Sára Tóth Re: “Necessary Angels”

kempfrye

Responding to Michael Dolzani:

Michael, am I right to think that in this wonderfully moving post you have actually brought a very personal example from Frye’s life to illustrate a distinction typical of his later works, the distinction between “purely” literary metaphor and what is beyond it: kerygma or existential or ecstatic metaphor? I take it you are saying that the so-called “liberal” phase is the phase of literature proper, when let’s say “heaven” is a symbol of something hypothetical, a vision of a spiritual interpenetrating world or “panoramic apocalypse”, something we contemplate as a hypothesis independently of its reality status. To say that Helen’s presence or heaven is surely more real for Frye than just her survival in people’s memories is to take us further than this, to the world of existential metaphor.

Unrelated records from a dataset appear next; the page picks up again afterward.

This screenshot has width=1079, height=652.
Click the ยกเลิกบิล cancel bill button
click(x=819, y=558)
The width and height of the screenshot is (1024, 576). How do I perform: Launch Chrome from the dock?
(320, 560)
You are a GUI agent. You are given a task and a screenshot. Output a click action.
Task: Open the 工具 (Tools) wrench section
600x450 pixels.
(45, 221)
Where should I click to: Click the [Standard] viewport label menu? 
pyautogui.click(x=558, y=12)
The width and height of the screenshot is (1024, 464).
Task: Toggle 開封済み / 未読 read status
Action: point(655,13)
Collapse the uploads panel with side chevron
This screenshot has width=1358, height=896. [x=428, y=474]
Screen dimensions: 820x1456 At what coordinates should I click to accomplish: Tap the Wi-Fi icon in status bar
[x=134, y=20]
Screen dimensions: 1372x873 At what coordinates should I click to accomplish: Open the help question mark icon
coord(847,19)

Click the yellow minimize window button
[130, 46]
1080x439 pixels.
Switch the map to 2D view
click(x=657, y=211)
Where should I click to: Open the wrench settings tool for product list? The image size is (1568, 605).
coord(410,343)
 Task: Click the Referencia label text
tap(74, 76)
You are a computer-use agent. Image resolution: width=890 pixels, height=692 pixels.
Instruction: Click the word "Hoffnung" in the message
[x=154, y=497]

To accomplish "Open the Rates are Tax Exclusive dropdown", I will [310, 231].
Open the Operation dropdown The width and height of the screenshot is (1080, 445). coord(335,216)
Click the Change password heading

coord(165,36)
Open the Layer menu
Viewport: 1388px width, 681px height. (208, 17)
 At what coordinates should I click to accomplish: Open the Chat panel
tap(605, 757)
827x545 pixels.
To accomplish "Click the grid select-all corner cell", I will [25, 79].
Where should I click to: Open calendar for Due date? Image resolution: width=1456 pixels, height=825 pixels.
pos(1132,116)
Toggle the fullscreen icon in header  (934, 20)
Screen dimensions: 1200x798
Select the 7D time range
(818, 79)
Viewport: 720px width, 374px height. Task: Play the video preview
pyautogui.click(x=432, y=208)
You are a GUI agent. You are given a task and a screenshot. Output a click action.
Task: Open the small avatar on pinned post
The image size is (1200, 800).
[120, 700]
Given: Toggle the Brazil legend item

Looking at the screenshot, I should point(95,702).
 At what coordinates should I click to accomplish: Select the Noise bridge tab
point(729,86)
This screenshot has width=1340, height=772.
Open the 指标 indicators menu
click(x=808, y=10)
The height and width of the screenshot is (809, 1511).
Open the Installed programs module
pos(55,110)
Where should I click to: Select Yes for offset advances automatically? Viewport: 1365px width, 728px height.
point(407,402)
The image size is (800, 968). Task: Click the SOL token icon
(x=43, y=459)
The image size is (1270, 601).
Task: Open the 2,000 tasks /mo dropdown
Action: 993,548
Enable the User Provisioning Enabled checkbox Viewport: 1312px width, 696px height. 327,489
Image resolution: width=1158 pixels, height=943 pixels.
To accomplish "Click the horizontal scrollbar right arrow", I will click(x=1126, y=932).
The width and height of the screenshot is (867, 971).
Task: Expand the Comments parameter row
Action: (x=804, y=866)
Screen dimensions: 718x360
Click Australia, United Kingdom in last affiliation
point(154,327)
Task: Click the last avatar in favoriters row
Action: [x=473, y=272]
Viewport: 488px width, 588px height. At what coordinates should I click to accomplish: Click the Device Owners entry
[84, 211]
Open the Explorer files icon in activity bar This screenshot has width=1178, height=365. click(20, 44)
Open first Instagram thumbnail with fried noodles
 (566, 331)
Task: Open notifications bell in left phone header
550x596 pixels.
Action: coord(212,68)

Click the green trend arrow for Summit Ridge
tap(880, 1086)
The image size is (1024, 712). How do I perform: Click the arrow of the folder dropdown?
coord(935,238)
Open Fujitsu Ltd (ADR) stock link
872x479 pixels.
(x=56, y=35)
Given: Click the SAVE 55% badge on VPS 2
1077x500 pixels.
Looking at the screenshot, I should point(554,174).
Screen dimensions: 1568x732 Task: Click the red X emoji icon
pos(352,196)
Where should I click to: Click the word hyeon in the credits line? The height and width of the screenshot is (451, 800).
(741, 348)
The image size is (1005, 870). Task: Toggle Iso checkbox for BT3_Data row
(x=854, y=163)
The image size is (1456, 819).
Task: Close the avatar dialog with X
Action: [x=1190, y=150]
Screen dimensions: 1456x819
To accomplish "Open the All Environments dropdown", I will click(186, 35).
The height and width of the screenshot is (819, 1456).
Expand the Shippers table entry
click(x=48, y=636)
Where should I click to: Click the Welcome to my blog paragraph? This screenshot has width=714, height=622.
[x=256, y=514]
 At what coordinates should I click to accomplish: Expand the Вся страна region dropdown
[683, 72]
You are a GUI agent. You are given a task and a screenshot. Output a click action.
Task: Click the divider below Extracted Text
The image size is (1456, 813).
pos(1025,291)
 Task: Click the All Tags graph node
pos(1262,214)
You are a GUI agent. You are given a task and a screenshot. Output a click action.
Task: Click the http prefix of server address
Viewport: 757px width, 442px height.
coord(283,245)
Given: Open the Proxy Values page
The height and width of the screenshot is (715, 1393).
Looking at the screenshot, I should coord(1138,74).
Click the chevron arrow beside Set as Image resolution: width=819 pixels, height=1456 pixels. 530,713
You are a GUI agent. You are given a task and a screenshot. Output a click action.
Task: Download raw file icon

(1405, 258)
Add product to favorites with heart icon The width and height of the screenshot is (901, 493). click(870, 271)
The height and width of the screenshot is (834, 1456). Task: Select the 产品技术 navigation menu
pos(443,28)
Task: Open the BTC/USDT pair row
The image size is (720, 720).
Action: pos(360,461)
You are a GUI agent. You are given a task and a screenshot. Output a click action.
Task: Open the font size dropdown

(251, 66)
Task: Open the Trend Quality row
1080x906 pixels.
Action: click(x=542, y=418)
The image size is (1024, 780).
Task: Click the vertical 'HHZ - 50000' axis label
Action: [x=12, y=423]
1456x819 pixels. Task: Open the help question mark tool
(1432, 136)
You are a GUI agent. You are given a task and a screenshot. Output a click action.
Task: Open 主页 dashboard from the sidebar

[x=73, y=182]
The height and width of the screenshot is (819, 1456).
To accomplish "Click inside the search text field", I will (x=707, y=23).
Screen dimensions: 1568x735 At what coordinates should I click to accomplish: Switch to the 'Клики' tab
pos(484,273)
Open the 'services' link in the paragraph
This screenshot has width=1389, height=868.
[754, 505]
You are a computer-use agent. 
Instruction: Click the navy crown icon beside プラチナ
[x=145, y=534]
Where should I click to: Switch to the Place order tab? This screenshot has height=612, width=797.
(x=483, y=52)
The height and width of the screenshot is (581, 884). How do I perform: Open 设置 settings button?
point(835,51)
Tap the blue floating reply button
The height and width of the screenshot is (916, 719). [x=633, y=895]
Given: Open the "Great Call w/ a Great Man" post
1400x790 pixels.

This takes me to what is the most significant sentence of your post: “I think the order of words is present, not as an empirical fact, but as Helen was present.” This has raised several questions for me. First, the later Frye identifies his own “order of words” as a hypothetical literary vision, an “ironic separation from all statement of facts”, adding that this is as far as he got in Anatomy (Myth and Metaphor 114). Or see this: “So the panoramic apocalypse, the thematic stasis, the myth as dianoia or picture, represents the end of experience as knowledge. It’s normally as far as literature can go, and the dianoia it reaches is a design of hypothetical metaphor.” (Late Notebooks I:91) What you suggest – that Helen’s presence expressed by the metaphor of heaven is more than hypothetical, and it is of the same nature with the order of words – is seemingly in contradiction with the above. Perhaps, to try to answer my own question, the solution lies in the nature of Frye’s dialectical thinking and the key word here is “normally”. What I mean is that kerygma is, on the one hand, definitely beyond literature (literature plus), on the other hand all literature is potentially kerygma. I find both poles of the dialectic in Frye.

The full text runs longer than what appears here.